Si l'on exclut les sociétés à capitaux publics, seules trois sociétés n'ont pas proposé à leurs actionnaires une résolution pour maintenir le principe "un vote, une action". Il s'agit de Vivendi (VIV.FR), Eiffage (FGR.FR) et Numericable (NUM.FR).



Dans le cas de Vivendi, une résolution a néanmoins été déposée à la demande de certains actionnaires pour maintenir le système de droits de vote simple. Cette résolution n'a pas reçu le soutien du conseil de surveillande du groupe, présidé par Vincent Bolloré. L'instauration d'un droit de vote double chez Vivendi illustrerait, s'il le faut encore, la montée en puissance de l'homme d'affaires breton dans le groupe de média et de contenus.



Selon les calculs de Proxinvest, l'instauration des droits de vote double chez Vivendi devrait permettre à Vincent Bolloré de détenir dans un premier temps 18% des droits de vote du groupe. Cette proportion est appelée à augmenter avec la récente montée au capital de l'homme d'affaires breton.

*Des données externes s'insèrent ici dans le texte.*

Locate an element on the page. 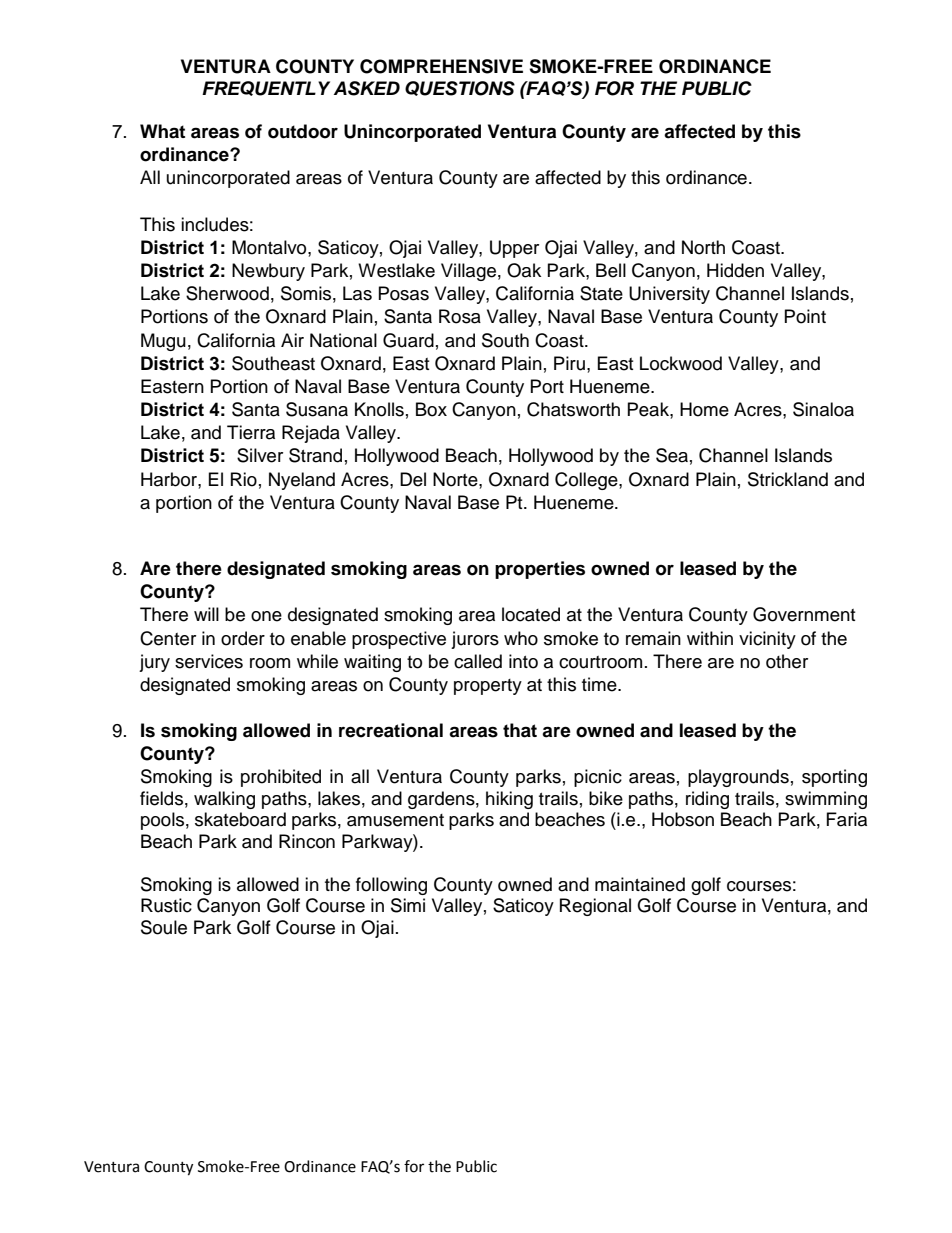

Chez Eiffage, l'instauration des droits de vote double va encore renforcer le pouvoir des salariés, qui détiennent 28% du capital. Cela "constitue un outil anti-OPA très fort pour la direction", souligne Exane. Quant à Numericable, les droits de vote double pourraient permettre à la maison-mère Altice (ATC.AE) de céder des titres pour financer des acquisitions, tout en conservant le contrôle de sa filiale.



L'Etat, principal bénéficiaire des droits de vote double



Mais la loi Florange va surtout bénéficier à son initiateur: l'Etat français. Ce dernier a tout intérêt à voter en faveur de l'instauration de droits de vote double. Il pourra céder des participations - il a déjà prévu de vendre entre 5 milliards à 10 milliards d'euros d'actifs d'ici la mi 2016 - tout en maintenant son influence au capital des groupes cotés.



Pas étonnant dès lors que l'Etat soit allé jusqu'à augmenter sa participation, et donc ses droits de vote, dans Renault (RNO.FR) juste avant l'assemblée générale du constructeur automobile prévue le 30 avril. Cela lui offre plus de poids pour voter contre la résolution visant à maintenir un système de droits de vote simple.



De la même façon, l'Etat a fait pression dès juin 2014 sur Bouygues (EN.FR) pour rejeter une résolution visant à conserver les droits de vote simple chez Alstom (ALO.FR). L'Etat, qui doit reprendre la participation de 29% de Bouygues dans le groupe industriel, tient à asseoir son influence. Ces enjeux concernent aussi GDF Suez (GSZ.FR), EDF (EDF.FR), Aéroports de Paris (ADP.FR), Orange (ORA.FR) et Air France-KLM (AF.FR).



Nul doute que pour ces sociétés, les assemblées générales devraient être particulièrement animées cette année.